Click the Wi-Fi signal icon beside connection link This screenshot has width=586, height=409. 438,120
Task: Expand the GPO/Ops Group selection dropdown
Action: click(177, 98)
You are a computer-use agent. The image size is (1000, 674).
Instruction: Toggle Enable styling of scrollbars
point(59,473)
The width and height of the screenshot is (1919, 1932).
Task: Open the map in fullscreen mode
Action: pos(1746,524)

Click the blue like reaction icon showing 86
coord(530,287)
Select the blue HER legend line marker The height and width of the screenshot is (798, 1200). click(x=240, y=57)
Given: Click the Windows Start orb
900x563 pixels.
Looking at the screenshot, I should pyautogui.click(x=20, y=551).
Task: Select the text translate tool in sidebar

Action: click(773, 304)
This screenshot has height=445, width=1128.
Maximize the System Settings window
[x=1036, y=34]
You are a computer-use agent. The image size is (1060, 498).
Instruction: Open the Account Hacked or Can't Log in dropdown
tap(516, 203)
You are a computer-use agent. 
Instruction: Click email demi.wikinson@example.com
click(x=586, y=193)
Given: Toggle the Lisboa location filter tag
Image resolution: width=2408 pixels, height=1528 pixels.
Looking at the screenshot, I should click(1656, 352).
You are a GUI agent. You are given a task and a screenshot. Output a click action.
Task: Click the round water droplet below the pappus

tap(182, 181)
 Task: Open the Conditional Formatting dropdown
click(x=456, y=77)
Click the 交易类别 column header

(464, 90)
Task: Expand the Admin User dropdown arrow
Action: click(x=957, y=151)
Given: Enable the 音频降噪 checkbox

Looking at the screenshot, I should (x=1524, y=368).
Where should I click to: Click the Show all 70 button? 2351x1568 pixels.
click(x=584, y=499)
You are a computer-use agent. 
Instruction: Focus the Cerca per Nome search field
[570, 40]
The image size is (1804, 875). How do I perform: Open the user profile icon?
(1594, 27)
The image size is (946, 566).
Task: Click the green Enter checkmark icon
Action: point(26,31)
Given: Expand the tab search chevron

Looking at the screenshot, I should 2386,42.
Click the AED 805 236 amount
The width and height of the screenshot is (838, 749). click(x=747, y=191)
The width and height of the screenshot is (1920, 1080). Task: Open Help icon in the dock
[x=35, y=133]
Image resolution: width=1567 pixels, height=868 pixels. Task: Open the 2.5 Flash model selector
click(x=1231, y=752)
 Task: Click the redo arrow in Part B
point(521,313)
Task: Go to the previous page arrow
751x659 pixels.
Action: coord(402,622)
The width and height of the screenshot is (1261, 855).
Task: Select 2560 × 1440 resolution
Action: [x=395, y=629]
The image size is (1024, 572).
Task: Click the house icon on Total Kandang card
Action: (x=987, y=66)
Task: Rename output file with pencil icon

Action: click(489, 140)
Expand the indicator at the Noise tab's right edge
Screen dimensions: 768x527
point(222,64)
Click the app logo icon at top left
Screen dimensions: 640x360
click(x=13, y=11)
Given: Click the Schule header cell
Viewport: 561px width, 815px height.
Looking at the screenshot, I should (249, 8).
+ + +
**TASK STATEMENT**
Can you return, character for character, every line of the items above from the line containing "Image resolution: width=1567" through the final line of the items, including both ends?

**RESULT OF THIS TASK**
Image resolution: width=1567 pixels, height=868 pixels. Task: Open the 2.5 Flash model selector
click(x=1231, y=752)
 Task: Click the redo arrow in Part B
point(521,313)
Task: Go to the previous page arrow
751x659 pixels.
Action: coord(402,622)
The width and height of the screenshot is (1261, 855).
Task: Select 2560 × 1440 resolution
Action: [x=395, y=629]
The image size is (1024, 572).
Task: Click the house icon on Total Kandang card
Action: (x=987, y=66)
Task: Rename output file with pencil icon

Action: click(489, 140)
Expand the indicator at the Noise tab's right edge
Screen dimensions: 768x527
point(222,64)
Click the app logo icon at top left
Screen dimensions: 640x360
click(x=13, y=11)
Given: Click the Schule header cell
Viewport: 561px width, 815px height.
Looking at the screenshot, I should (249, 8).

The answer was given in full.